Nunca antes había pateado a un perro y una vez, desquiciado por los tres gatitos a mi cargo exigiendo su comida, le solté un mal zape a uno que lo dejó un momento caminando raro. También lamento de chico no haber atendido bien a mis mascotas, los periodicazos frenéticos y algunos juegos de plano abusivos; olvidé una tortuga metida en el sillón, alimenté a un pez beta hasta reventarlo y mi iguana se tapó por darle unas guayabas.
En el balance de aquello que me llevó a lastimar o vincularme con animales, ahora soy de quienes sacan las arañas por la ventana, aunque no indultan aplastar un mosquito. Perdono mis desplantes neuróticos e intento tolerar algunos de los ajenos, sin ninguna intención de justificarnos. Comprendo desplazar al débil el instinto agresivo, las costumbres insenzatas de menosprecio y la explotación deportiva comercial, tanto como la obsesión petofílica, el síndrome de Noé -acumularlos- y el impulso por humanizarlos o del bestialismo… Ni cómo juzgar la curiosa exploración de un pastorcito puberto.
El trato a los animales es un claro reflejo de la condición humana. Durante mi periodo de bajoneo, me dio por ver videos con rescates de focas, tortugas y venados incautos (…sí, también de gatitos) bajo un profundo enternecimiento. Admiro el activismo de una buena amiga y firmé la iniciativa para prohibir las corridas de toros, más por apoyar su compromiso. No es mi lucha, pero al menos hice recapacitar a Beto de dispararle al águila, salvé una lagartija de la tortura a pesar del bullying por niño bueno, y todavía recibo al Max, aunque a veces su pelo me da comezón.

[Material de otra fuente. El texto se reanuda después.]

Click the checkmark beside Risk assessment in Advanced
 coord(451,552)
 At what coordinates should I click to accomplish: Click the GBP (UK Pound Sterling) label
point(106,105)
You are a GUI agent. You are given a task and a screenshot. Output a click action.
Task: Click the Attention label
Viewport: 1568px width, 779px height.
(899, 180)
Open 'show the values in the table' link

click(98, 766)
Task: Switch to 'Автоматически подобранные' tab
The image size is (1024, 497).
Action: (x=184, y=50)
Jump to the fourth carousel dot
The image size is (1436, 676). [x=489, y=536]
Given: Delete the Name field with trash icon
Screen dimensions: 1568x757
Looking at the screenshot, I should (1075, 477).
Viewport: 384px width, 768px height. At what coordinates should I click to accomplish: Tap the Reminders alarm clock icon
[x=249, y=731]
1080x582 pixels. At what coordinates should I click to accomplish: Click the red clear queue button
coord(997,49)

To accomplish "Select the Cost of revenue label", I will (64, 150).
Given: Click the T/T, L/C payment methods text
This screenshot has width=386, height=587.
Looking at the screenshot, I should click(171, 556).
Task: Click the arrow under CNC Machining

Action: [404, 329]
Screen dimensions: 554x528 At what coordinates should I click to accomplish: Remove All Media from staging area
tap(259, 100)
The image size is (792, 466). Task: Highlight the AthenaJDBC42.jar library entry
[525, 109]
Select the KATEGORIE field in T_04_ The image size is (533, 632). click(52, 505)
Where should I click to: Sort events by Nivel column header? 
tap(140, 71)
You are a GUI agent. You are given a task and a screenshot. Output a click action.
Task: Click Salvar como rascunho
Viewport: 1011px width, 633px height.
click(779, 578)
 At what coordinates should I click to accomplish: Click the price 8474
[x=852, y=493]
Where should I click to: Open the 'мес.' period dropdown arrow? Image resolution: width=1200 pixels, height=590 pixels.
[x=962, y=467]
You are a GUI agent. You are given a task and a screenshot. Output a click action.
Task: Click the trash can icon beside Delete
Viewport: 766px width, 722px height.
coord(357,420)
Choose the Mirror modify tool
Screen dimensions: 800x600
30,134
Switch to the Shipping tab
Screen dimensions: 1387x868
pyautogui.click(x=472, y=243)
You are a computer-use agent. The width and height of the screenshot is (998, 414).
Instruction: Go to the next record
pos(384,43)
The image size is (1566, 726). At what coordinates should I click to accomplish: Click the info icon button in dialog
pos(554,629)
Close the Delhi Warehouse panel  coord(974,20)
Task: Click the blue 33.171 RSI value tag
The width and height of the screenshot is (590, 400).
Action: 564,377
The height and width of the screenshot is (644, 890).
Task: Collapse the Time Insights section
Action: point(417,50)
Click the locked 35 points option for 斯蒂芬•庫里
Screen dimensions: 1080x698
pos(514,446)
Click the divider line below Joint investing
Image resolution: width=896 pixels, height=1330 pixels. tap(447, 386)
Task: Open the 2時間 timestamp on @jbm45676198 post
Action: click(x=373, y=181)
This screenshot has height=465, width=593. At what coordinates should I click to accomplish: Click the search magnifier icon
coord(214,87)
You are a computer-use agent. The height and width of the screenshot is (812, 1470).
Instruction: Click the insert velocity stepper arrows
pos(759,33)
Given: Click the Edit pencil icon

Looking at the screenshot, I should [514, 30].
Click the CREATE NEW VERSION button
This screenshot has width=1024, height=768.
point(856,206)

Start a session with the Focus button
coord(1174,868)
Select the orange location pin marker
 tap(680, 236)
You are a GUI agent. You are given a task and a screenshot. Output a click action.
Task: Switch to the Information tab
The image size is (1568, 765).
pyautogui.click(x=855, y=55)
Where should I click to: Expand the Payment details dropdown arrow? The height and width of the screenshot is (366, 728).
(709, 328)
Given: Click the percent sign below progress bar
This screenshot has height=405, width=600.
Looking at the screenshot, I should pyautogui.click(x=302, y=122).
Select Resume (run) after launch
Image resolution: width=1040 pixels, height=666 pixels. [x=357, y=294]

Incluso, el muy canijo recién se orinó en un tapete; volvió horas después, y al notar mi vibra de contención neurótica, me lamió un dedo del pie y se largó. Quizá también me dejó unas pulgas. Tolero al Max a pesar de su naturaleza curiosa, o de ser yo más de perros que de gatos, porque me refleja historias del pasado y procesos muy presentes. Ya lo había dicho: Condeno el maltrato animal que desplaza las frustraciones del campo, tanto como las carencias urbanas, porque me incomoda igual presenciar una patada al callejero que una fiesta ostentosa al perrhijo.